◆ RECORDED DATA
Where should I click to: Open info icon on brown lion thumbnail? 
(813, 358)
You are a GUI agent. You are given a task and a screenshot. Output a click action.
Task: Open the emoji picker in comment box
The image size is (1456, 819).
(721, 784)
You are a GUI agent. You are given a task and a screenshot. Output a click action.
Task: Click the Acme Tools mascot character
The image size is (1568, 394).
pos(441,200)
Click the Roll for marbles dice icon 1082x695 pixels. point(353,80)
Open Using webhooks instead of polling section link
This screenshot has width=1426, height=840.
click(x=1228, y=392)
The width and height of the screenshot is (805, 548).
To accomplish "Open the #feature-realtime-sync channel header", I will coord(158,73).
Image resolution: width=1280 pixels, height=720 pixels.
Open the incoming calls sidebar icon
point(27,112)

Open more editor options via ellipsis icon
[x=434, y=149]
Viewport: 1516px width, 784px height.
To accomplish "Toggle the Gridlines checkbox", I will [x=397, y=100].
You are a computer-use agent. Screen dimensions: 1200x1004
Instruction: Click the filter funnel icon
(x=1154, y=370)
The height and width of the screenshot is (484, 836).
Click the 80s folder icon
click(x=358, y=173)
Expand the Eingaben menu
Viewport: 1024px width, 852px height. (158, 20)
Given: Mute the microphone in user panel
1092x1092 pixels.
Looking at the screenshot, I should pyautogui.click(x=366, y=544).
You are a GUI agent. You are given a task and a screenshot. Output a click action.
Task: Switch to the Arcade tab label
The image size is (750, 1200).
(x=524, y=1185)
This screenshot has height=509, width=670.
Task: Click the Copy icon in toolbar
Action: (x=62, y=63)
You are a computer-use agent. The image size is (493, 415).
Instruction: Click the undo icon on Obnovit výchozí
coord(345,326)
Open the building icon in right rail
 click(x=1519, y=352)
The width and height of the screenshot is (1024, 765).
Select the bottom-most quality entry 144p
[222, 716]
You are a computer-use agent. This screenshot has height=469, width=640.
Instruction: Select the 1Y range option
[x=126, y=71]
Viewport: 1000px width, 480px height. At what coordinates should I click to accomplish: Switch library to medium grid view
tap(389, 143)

◆ PROBLEM STATEMENT
Scan the records above, then copy out each line that mentions "will".

◆ REPLY TO THE TASK
To accomplish "Open the #feature-realtime-sync channel header", I will coord(158,73).
To accomplish "Toggle the Gridlines checkbox", I will [x=397, y=100].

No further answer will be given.